(Entries on target coordinates)
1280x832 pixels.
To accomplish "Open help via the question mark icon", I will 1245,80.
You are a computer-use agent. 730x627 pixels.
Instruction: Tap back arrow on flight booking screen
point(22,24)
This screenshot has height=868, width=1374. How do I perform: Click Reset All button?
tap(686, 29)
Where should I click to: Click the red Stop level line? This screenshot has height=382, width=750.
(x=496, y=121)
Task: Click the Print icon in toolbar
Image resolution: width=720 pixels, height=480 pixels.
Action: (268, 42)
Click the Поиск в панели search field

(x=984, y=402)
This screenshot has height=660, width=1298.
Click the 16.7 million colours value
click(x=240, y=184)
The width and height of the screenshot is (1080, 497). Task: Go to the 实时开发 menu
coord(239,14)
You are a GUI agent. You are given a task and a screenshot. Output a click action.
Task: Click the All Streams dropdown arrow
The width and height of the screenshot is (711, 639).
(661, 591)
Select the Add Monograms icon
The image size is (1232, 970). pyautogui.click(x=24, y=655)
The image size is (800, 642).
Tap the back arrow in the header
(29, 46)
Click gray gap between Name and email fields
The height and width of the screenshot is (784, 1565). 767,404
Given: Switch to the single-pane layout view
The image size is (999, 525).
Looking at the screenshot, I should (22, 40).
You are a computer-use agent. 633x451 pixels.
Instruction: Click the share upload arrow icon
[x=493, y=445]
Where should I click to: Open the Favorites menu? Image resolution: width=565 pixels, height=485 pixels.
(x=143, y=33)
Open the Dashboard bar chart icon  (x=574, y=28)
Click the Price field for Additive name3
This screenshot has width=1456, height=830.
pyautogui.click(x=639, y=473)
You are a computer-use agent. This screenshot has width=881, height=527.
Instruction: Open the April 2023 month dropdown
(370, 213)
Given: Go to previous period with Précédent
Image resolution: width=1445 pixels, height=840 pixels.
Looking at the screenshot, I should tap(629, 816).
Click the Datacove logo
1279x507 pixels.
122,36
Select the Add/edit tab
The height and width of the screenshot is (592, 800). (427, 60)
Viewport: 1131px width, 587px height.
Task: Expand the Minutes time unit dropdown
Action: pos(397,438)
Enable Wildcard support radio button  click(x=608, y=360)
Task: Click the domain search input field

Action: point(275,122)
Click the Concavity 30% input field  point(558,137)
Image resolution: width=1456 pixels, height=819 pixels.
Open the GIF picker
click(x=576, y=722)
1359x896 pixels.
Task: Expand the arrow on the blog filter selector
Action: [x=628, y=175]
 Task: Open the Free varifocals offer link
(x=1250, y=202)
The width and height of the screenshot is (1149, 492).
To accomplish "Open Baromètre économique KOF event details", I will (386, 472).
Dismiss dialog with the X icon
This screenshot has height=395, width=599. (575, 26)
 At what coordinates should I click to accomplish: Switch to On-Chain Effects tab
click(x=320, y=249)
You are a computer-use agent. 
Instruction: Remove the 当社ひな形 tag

Directions ::
Reproduce the listing above line for line, with no changes.

Exercise output ::
1280x832 pixels.
To accomplish "Open help via the question mark icon", I will 1245,80.
You are a computer-use agent. 730x627 pixels.
Instruction: Tap back arrow on flight booking screen
point(22,24)
This screenshot has height=868, width=1374. How do I perform: Click Reset All button?
tap(686, 29)
Where should I click to: Click the red Stop level line? This screenshot has height=382, width=750.
(x=496, y=121)
Task: Click the Print icon in toolbar
Image resolution: width=720 pixels, height=480 pixels.
Action: (268, 42)
Click the Поиск в панели search field

(x=984, y=402)
This screenshot has height=660, width=1298.
Click the 16.7 million colours value
click(x=240, y=184)
The width and height of the screenshot is (1080, 497). Task: Go to the 实时开发 menu
coord(239,14)
You are a GUI agent. You are given a task and a screenshot. Output a click action.
Task: Click the All Streams dropdown arrow
The width and height of the screenshot is (711, 639).
(661, 591)
Select the Add Monograms icon
The image size is (1232, 970). pyautogui.click(x=24, y=655)
The image size is (800, 642).
Tap the back arrow in the header
(29, 46)
Click gray gap between Name and email fields
The height and width of the screenshot is (784, 1565). 767,404
Given: Switch to the single-pane layout view
The image size is (999, 525).
Looking at the screenshot, I should (22, 40).
You are a computer-use agent. 633x451 pixels.
Instruction: Click the share upload arrow icon
[x=493, y=445]
Where should I click to: Open the Favorites menu? Image resolution: width=565 pixels, height=485 pixels.
(x=143, y=33)
Open the Dashboard bar chart icon  (x=574, y=28)
Click the Price field for Additive name3
This screenshot has width=1456, height=830.
pyautogui.click(x=639, y=473)
You are a computer-use agent. This screenshot has width=881, height=527.
Instruction: Open the April 2023 month dropdown
(370, 213)
Given: Go to previous period with Précédent
Image resolution: width=1445 pixels, height=840 pixels.
Looking at the screenshot, I should tap(629, 816).
Click the Datacove logo
1279x507 pixels.
122,36
Select the Add/edit tab
The height and width of the screenshot is (592, 800). (427, 60)
Viewport: 1131px width, 587px height.
Task: Expand the Minutes time unit dropdown
Action: pos(397,438)
Enable Wildcard support radio button  click(x=608, y=360)
Task: Click the domain search input field

Action: point(275,122)
Click the Concavity 30% input field  point(558,137)
Image resolution: width=1456 pixels, height=819 pixels.
Open the GIF picker
click(x=576, y=722)
1359x896 pixels.
Task: Expand the arrow on the blog filter selector
Action: [x=628, y=175]
 Task: Open the Free varifocals offer link
(x=1250, y=202)
The width and height of the screenshot is (1149, 492).
To accomplish "Open Baromètre économique KOF event details", I will (386, 472).
Dismiss dialog with the X icon
This screenshot has height=395, width=599. (575, 26)
 At what coordinates should I click to accomplish: Switch to On-Chain Effects tab
click(x=320, y=249)
You are a computer-use agent. 
Instruction: Remove the 当社ひな形 tag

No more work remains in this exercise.